The historic vote last night in the House of Representatives for health care reform is incredibly important. We should all celebrate and thank Speaker Pelosi for pulling it off. Yet, as most know, the 220 to 215 majority reminds us that the struggle between strong democracy, majoritarian democracy and weak, anti-majoritarian democracy within the Democratic Party is not over, and will likely continue for some years into the future.
If the Democrats succeed in the Senate and if they make the most of this victory next year by reminding the electorate, time and time over, how historic this shift is, then the future of a stronger, more progressive majority in the U.S. may be in the cards.

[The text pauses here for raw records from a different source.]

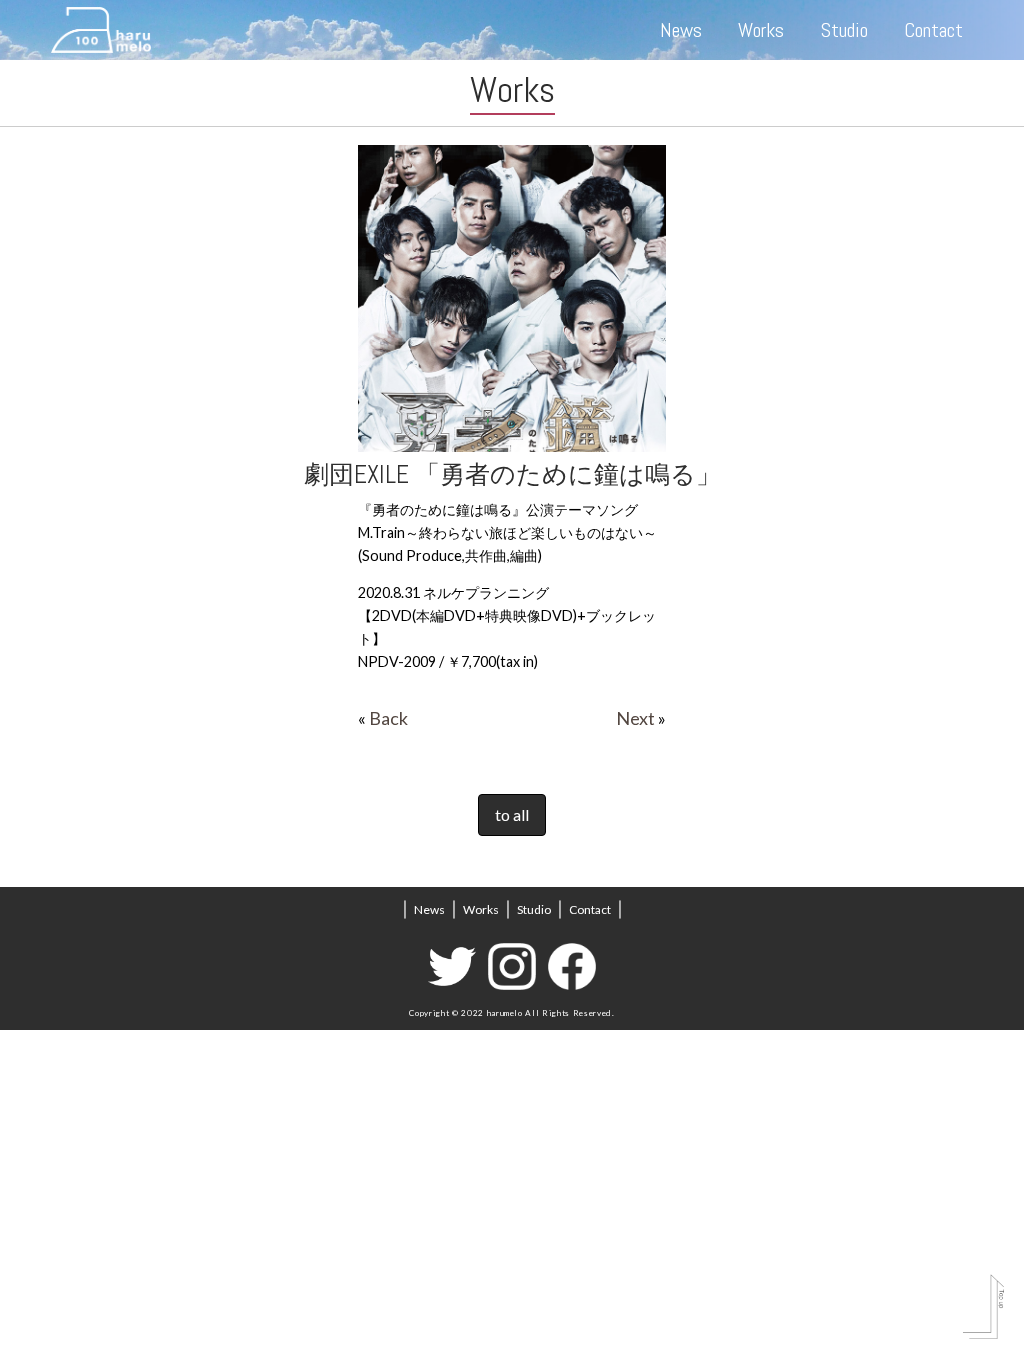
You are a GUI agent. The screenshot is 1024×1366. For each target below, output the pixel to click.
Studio (844, 30)
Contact (933, 30)
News (681, 30)
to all (512, 814)
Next (635, 718)
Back (388, 718)
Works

The vote will put pressure on the Senate. While the narrowness of the victory will encourage some Blue Dog Democrats in the Senate to risk voting against their entire party, if they support the filibuster against the bill, they also surely must know that the Republican Party is coming after every Democrats in 2010 no matter how they vote today. The Republicans are desperate to bury this victory. And those in the House who voted against their own party know, when and if reform comes will change the politics in their own districts.
Securing health insurance for everyone is a game-changer for both parties.
Still, a very substantial fraction of the Democratic Party is holding tight to the politics that brought them, sectional politics, "red" versus "blue" politics, betting that it will still hold in 2010. But sectional politics may just be beginning to break up.
The next month and the next years will be crucial for all of us who hope for, who wait for, a democracy of days, a democracy that battles to make daily life for ordinary people more secure in the United States, and not just with health care reform.
William Faulkner, in Requiem for a Nun, wrote, "The past is never dead; it is not even past."
But maybe this time the past is beginning to be past.